**Problem to solve:** Transcribe every line of the material below word for word, keeping each line's text unchanged.

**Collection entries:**
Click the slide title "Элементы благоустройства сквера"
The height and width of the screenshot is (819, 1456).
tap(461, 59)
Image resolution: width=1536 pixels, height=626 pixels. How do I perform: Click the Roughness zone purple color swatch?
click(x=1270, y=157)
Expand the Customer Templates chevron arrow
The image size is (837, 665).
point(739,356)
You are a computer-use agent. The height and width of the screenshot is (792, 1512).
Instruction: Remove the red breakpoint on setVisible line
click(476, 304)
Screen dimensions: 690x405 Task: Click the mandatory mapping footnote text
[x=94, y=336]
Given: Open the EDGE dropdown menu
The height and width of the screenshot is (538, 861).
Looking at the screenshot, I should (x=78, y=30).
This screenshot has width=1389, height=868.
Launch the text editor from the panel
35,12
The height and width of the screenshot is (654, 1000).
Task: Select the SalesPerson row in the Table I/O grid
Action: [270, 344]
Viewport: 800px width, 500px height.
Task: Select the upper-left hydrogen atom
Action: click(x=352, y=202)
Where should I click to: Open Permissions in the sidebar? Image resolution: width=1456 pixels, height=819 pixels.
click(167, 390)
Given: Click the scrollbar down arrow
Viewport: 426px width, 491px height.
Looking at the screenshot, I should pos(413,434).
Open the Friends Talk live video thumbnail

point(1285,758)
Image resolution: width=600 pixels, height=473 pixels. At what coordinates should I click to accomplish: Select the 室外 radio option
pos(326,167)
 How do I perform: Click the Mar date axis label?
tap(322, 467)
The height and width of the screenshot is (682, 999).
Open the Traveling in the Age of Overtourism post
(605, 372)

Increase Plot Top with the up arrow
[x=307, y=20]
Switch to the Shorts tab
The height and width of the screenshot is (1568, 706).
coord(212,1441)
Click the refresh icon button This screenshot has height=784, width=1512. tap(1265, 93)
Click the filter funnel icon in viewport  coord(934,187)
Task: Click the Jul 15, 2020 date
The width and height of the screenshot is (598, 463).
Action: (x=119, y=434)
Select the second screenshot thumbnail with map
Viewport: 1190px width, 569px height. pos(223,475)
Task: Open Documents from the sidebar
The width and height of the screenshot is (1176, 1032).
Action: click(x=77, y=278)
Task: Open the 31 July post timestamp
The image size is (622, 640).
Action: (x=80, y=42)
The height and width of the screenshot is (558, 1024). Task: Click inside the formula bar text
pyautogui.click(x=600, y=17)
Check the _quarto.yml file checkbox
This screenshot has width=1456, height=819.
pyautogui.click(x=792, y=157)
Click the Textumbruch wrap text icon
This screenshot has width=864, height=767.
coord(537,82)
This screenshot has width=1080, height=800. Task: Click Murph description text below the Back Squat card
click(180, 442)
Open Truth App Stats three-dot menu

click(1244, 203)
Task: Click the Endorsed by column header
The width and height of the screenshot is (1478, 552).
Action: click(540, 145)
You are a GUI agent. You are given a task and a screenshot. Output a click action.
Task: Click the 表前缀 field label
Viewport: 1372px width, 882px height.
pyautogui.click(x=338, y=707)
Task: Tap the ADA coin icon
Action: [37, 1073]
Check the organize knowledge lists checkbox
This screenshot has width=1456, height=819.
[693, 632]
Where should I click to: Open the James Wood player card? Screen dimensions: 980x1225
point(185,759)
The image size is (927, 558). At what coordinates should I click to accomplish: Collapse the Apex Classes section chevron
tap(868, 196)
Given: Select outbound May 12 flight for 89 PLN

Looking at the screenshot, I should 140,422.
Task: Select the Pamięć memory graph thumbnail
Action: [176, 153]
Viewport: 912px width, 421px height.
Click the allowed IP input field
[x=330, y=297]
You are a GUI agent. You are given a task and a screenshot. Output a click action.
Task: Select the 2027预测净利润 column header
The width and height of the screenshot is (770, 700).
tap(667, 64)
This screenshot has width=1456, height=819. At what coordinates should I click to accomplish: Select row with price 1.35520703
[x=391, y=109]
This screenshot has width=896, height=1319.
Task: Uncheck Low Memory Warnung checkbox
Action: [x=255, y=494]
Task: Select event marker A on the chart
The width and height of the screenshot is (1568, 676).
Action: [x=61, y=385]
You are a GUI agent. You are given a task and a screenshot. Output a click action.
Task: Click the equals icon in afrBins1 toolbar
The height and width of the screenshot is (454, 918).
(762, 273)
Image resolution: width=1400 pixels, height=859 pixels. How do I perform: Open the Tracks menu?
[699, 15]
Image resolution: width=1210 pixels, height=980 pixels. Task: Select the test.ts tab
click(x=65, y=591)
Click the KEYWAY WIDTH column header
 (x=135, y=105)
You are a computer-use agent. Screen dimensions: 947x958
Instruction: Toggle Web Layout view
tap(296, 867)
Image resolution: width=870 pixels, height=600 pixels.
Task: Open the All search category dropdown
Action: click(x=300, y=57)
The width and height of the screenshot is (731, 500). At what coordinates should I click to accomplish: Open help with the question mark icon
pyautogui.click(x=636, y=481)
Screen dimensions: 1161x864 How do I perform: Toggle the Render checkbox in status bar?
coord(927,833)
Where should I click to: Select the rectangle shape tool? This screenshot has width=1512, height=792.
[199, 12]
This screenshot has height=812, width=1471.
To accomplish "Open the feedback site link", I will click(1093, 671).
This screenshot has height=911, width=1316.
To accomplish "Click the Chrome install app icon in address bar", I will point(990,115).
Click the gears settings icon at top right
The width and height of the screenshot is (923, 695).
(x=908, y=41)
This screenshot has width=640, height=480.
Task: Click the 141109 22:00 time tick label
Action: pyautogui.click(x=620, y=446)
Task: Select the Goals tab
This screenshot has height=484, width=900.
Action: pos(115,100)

**Answer to the task:**
Click the slide title "Элементы благоустройства сквера"
The height and width of the screenshot is (819, 1456).
tap(461, 59)
Image resolution: width=1536 pixels, height=626 pixels. How do I perform: Click the Roughness zone purple color swatch?
click(x=1270, y=157)
Expand the Customer Templates chevron arrow
The image size is (837, 665).
point(739,356)
You are a computer-use agent. The height and width of the screenshot is (792, 1512).
Instruction: Remove the red breakpoint on setVisible line
click(476, 304)
Screen dimensions: 690x405 Task: Click the mandatory mapping footnote text
[x=94, y=336]
Given: Open the EDGE dropdown menu
The height and width of the screenshot is (538, 861).
Looking at the screenshot, I should (x=78, y=30).
This screenshot has width=1389, height=868.
Launch the text editor from the panel
35,12
The height and width of the screenshot is (654, 1000).
Task: Select the SalesPerson row in the Table I/O grid
Action: [270, 344]
Viewport: 800px width, 500px height.
Task: Select the upper-left hydrogen atom
Action: click(x=352, y=202)
Where should I click to: Open Permissions in the sidebar? Image resolution: width=1456 pixels, height=819 pixels.
click(167, 390)
Given: Click the scrollbar down arrow
Viewport: 426px width, 491px height.
Looking at the screenshot, I should pos(413,434).
Open the Friends Talk live video thumbnail

point(1285,758)
Image resolution: width=600 pixels, height=473 pixels. At what coordinates should I click to accomplish: Select the 室外 radio option
pos(326,167)
 How do I perform: Click the Mar date axis label?
tap(322, 467)
The height and width of the screenshot is (682, 999).
Open the Traveling in the Age of Overtourism post
(605, 372)

Increase Plot Top with the up arrow
[x=307, y=20]
Switch to the Shorts tab
The height and width of the screenshot is (1568, 706).
coord(212,1441)
Click the refresh icon button This screenshot has height=784, width=1512. tap(1265, 93)
Click the filter funnel icon in viewport  coord(934,187)
Task: Click the Jul 15, 2020 date
The width and height of the screenshot is (598, 463).
Action: (x=119, y=434)
Select the second screenshot thumbnail with map
Viewport: 1190px width, 569px height. pos(223,475)
Task: Open Documents from the sidebar
The width and height of the screenshot is (1176, 1032).
Action: click(x=77, y=278)
Task: Open the 31 July post timestamp
The image size is (622, 640).
Action: (x=80, y=42)
The height and width of the screenshot is (558, 1024). Task: Click inside the formula bar text
pyautogui.click(x=600, y=17)
Check the _quarto.yml file checkbox
This screenshot has width=1456, height=819.
pyautogui.click(x=792, y=157)
Click the Textumbruch wrap text icon
This screenshot has width=864, height=767.
coord(537,82)
This screenshot has width=1080, height=800. Task: Click Murph description text below the Back Squat card
click(180, 442)
Open Truth App Stats three-dot menu

click(1244, 203)
Task: Click the Endorsed by column header
The width and height of the screenshot is (1478, 552).
Action: click(540, 145)
You are a GUI agent. You are given a task and a screenshot. Output a click action.
Task: Click the 表前缀 field label
Viewport: 1372px width, 882px height.
pyautogui.click(x=338, y=707)
Task: Tap the ADA coin icon
Action: [37, 1073]
Check the organize knowledge lists checkbox
This screenshot has width=1456, height=819.
[693, 632]
Where should I click to: Open the James Wood player card? Screen dimensions: 980x1225
point(185,759)
The image size is (927, 558). At what coordinates should I click to accomplish: Collapse the Apex Classes section chevron
tap(868, 196)
Given: Select outbound May 12 flight for 89 PLN

Looking at the screenshot, I should 140,422.
Task: Select the Pamięć memory graph thumbnail
Action: [176, 153]
Viewport: 912px width, 421px height.
Click the allowed IP input field
[x=330, y=297]
You are a GUI agent. You are given a task and a screenshot. Output a click action.
Task: Select the 2027预测净利润 column header
The width and height of the screenshot is (770, 700).
tap(667, 64)
This screenshot has width=1456, height=819. At what coordinates should I click to accomplish: Select row with price 1.35520703
[x=391, y=109]
This screenshot has width=896, height=1319.
Task: Uncheck Low Memory Warnung checkbox
Action: [x=255, y=494]
Task: Select event marker A on the chart
The width and height of the screenshot is (1568, 676).
Action: [x=61, y=385]
You are a GUI agent. You are given a task and a screenshot. Output a click action.
Task: Click the equals icon in afrBins1 toolbar
The height and width of the screenshot is (454, 918).
(762, 273)
Image resolution: width=1400 pixels, height=859 pixels. How do I perform: Open the Tracks menu?
[699, 15]
Image resolution: width=1210 pixels, height=980 pixels. Task: Select the test.ts tab
click(x=65, y=591)
Click the KEYWAY WIDTH column header
 (x=135, y=105)
You are a computer-use agent. Screen dimensions: 947x958
Instruction: Toggle Web Layout view
tap(296, 867)
Image resolution: width=870 pixels, height=600 pixels.
Task: Open the All search category dropdown
Action: click(x=300, y=57)
The width and height of the screenshot is (731, 500). At what coordinates should I click to accomplish: Open help with the question mark icon
pyautogui.click(x=636, y=481)
Screen dimensions: 1161x864 How do I perform: Toggle the Render checkbox in status bar?
coord(927,833)
Where should I click to: Select the rectangle shape tool? This screenshot has width=1512, height=792.
[199, 12]
This screenshot has height=812, width=1471.
To accomplish "Open the feedback site link", I will click(1093, 671).
This screenshot has height=911, width=1316.
To accomplish "Click the Chrome install app icon in address bar", I will point(990,115).
Click the gears settings icon at top right
The width and height of the screenshot is (923, 695).
(x=908, y=41)
This screenshot has width=640, height=480.
Task: Click the 141109 22:00 time tick label
Action: pyautogui.click(x=620, y=446)
Task: Select the Goals tab
This screenshot has height=484, width=900.
Action: pos(115,100)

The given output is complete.